# Import Libraries

In [1]:
from datasets import load_dataset, DatasetDict, Dataset, load_from_disk
import evaluate
import numpy as np
from transformers import AutoTokenizer, AutoModelForSeq2SeqLM
from transformers import DataCollatorForSeq2Seq
from transformers import pipeline
from googletrans import Translator

  from .autonotebook import tqdm as notebook_tqdm


# Loading Dataset

Load the dataset saved in "dataset" folder

In [2]:
dataset = load_from_disk ('./dataset/aslg_pc12')

# Predict

Since I push the finetuned model on HuggingFace, to use the model, I use `AutoModelForSeq2SeqLM` to load the model and `AutoTokenizer` to load the tokenizer, so that I can use the model to predict the testing data.

In [3]:
tokenizer = AutoTokenizer.from_pretrained("junowhite/transformer_model")
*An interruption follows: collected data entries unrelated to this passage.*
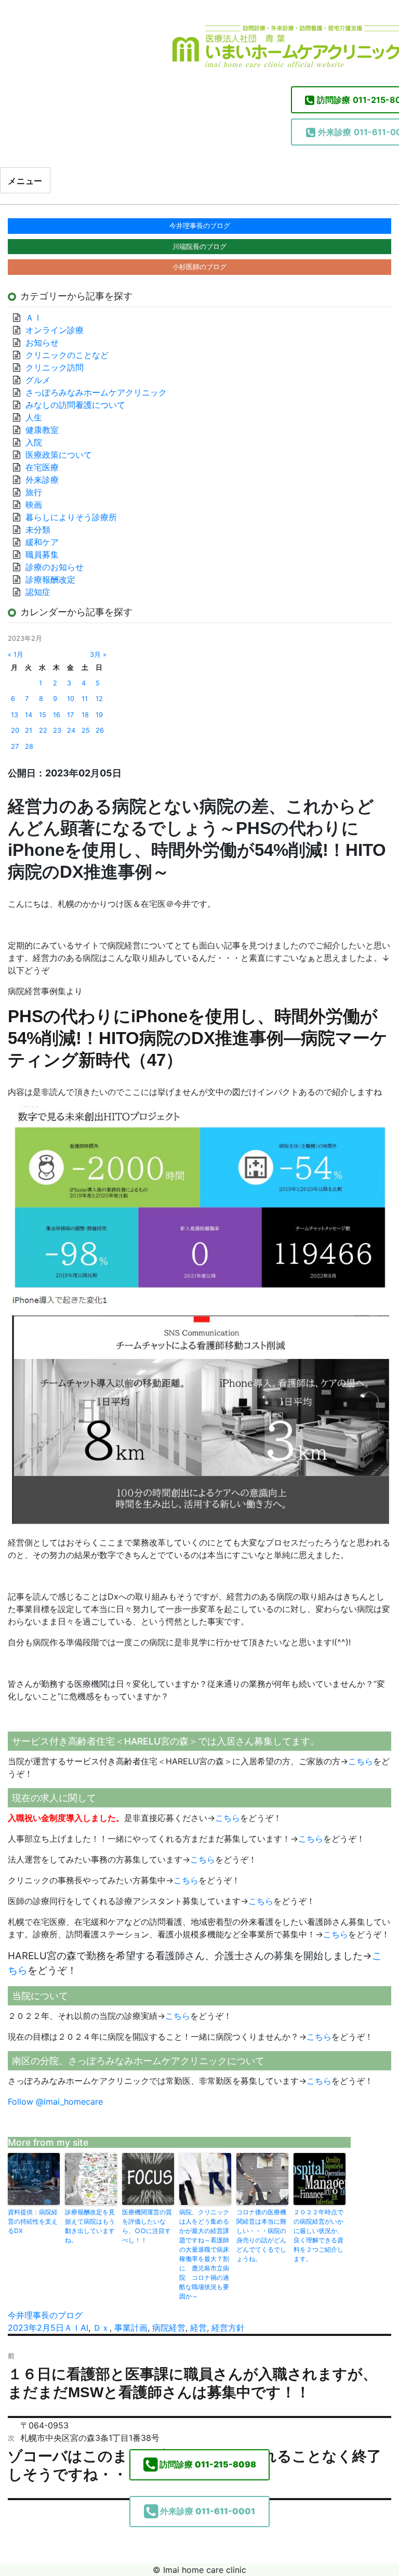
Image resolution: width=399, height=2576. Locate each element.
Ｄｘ (101, 2327)
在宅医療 (42, 467)
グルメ (37, 380)
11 (85, 699)
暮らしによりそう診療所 (71, 517)
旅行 (33, 492)
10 (70, 699)
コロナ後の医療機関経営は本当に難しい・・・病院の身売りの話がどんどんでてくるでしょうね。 (261, 2235)
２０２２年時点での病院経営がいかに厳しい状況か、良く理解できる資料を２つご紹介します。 (318, 2235)
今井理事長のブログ (45, 2315)
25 (86, 730)
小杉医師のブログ (199, 266)
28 (29, 746)
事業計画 (131, 2327)
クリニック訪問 (54, 367)
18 (85, 715)
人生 (33, 417)
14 (28, 715)
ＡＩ (72, 2327)
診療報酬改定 (50, 579)
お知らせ (42, 342)
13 (14, 715)
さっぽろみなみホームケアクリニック (96, 392)
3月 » (98, 654)
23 (57, 730)
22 (43, 730)
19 (99, 715)
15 (42, 715)
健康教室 (42, 430)
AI (84, 2327)
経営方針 (228, 2327)
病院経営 (168, 2327)
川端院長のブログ (199, 246)
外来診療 (42, 479)
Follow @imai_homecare (55, 2101)
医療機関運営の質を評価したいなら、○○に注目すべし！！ (147, 2226)
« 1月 (15, 654)
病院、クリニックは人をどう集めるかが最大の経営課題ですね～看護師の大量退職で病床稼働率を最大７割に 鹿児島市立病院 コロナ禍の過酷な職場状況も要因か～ (204, 2254)
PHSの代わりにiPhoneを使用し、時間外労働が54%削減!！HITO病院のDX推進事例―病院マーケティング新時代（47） (198, 1038)
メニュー (25, 181)
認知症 (37, 592)
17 (70, 715)
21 (28, 730)
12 (99, 699)
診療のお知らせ (54, 567)
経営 (198, 2327)
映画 (33, 504)
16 (56, 715)
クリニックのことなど (67, 355)
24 (71, 730)
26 (100, 730)
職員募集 (42, 554)
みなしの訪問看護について (75, 405)
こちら (360, 1761)
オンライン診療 (54, 330)
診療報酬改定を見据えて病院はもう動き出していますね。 (90, 2226)
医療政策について (58, 455)
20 (15, 730)
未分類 (37, 529)
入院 (33, 442)
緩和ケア (46, 542)
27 (15, 746)
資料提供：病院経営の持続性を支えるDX (33, 2221)
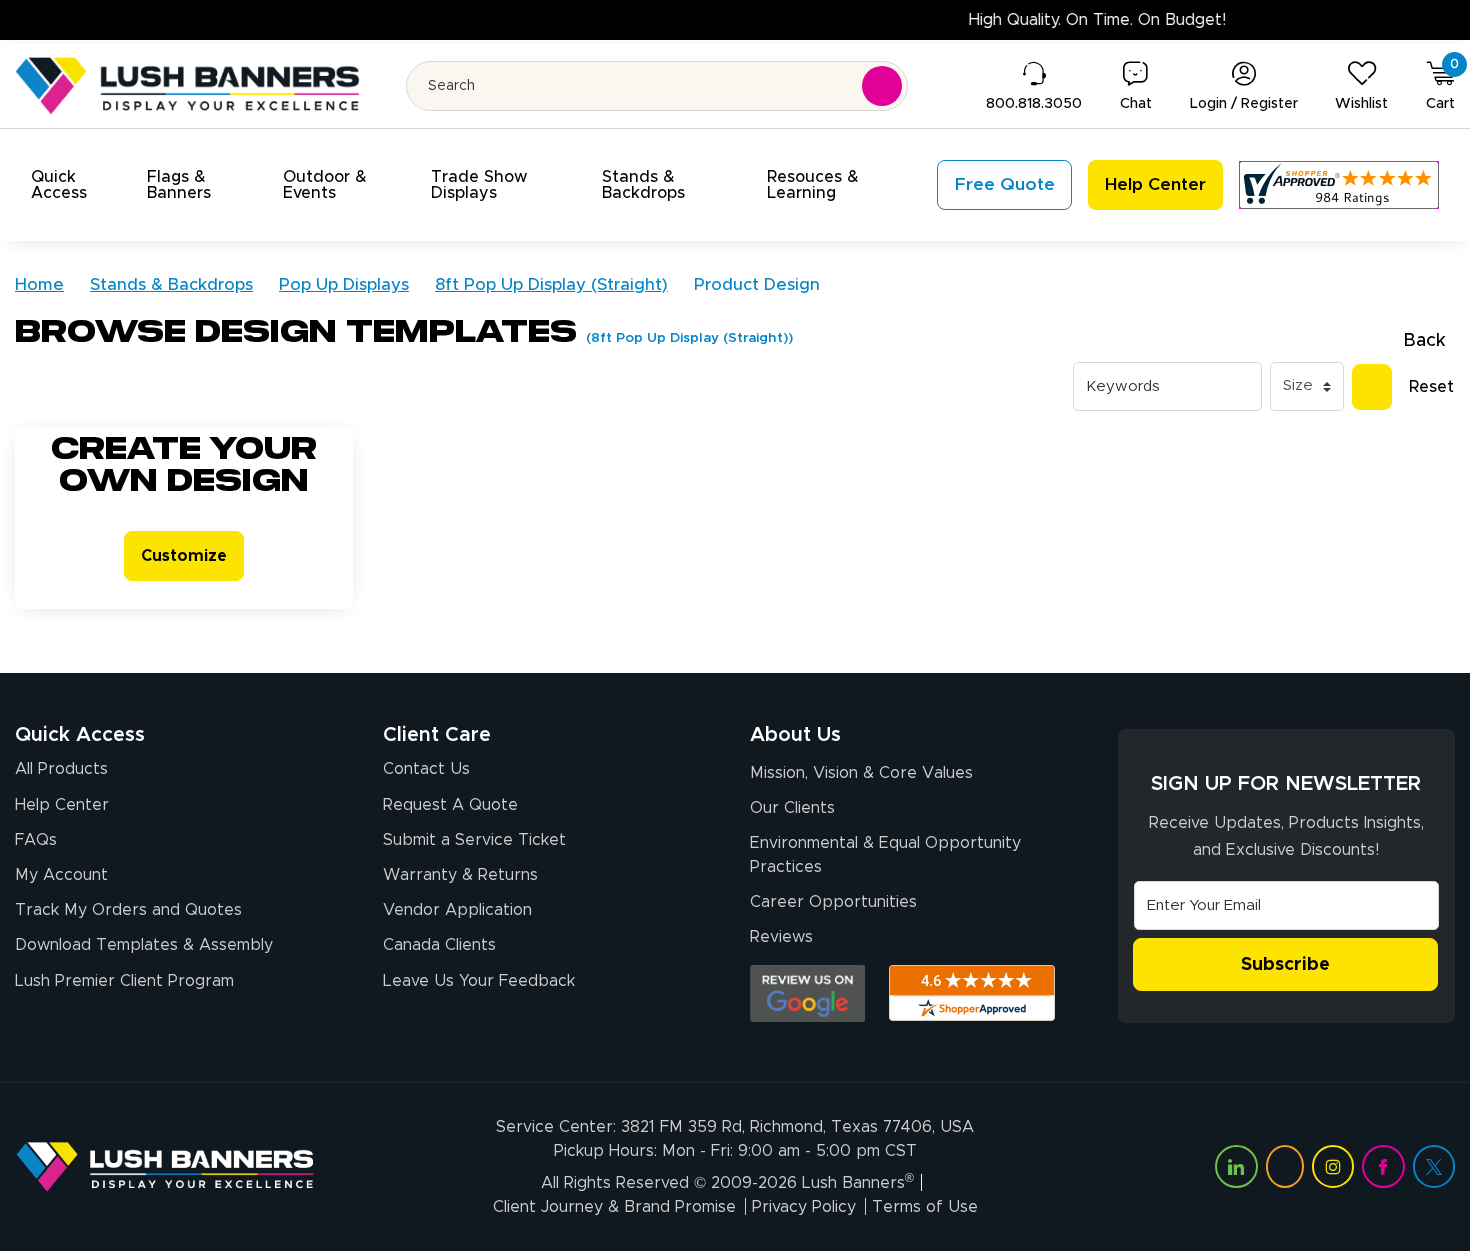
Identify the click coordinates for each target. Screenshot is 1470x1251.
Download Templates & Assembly (144, 945)
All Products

model = AutoModelForSeq2SeqLM.from_pretrained("junowhite/transformer_model")

Because the pretrained model T5 is originally for translating from German to English and some other common languages, additionally, our dataset is quite small compared to the dataset used to train T5. Thus, our results sometimes get affected and are translated into other languages such as German. However, recognizing the semantic aspect is still relatively good and qualified enough, we decided to use Translator API to translate those results back to English.

In [4]:
translators = Translator()

Finally, to use the model, I instantiate a pipeline for translation and pass text to it

In [5]:
translator = pipeline("translation", model=model, tokenizer = tokenizer)

prediction = []
answer = []

def testing_data(num_of_examples = 5):
  for i in range(num_of_examples):
    text = dataset["train"][i]["gloss"]
    answer.append(dataset["train"][i]["text"])
    prediction.append(translators.translate(translator(text)[0]["translation_text"]).text)



In [6]:
testing_data()
print(f'Our predictions: {prediction}')
print(f'The answer: {answer}')

Our predictions: ['cooperation at political , social and technical levels is essential in order to achieve objectives of these .', 'mr president , this brisk report is a positive outcome of the single european union superstatate .', 'england is my mother tongue , but I am not england I am irish .', 'therefore , madam president , I am also applauding to the european institutions to intervene .', 'the expressions of solidarity have come from all four cranes .']
The answer: ['cooperation at political , social and technical levels is essential in order to achieve the objective of the ses .\n', 'mr president , this brok report is positive proof of the emergence of a single european union superstate .\n', 'english is my mother tongue , but I am not english I am irish .\n', 'therefore , madam president , I am also appealing to the european institutions to intervene .\n', 'expressions of solidarity have come from all four corners of the globe .\n']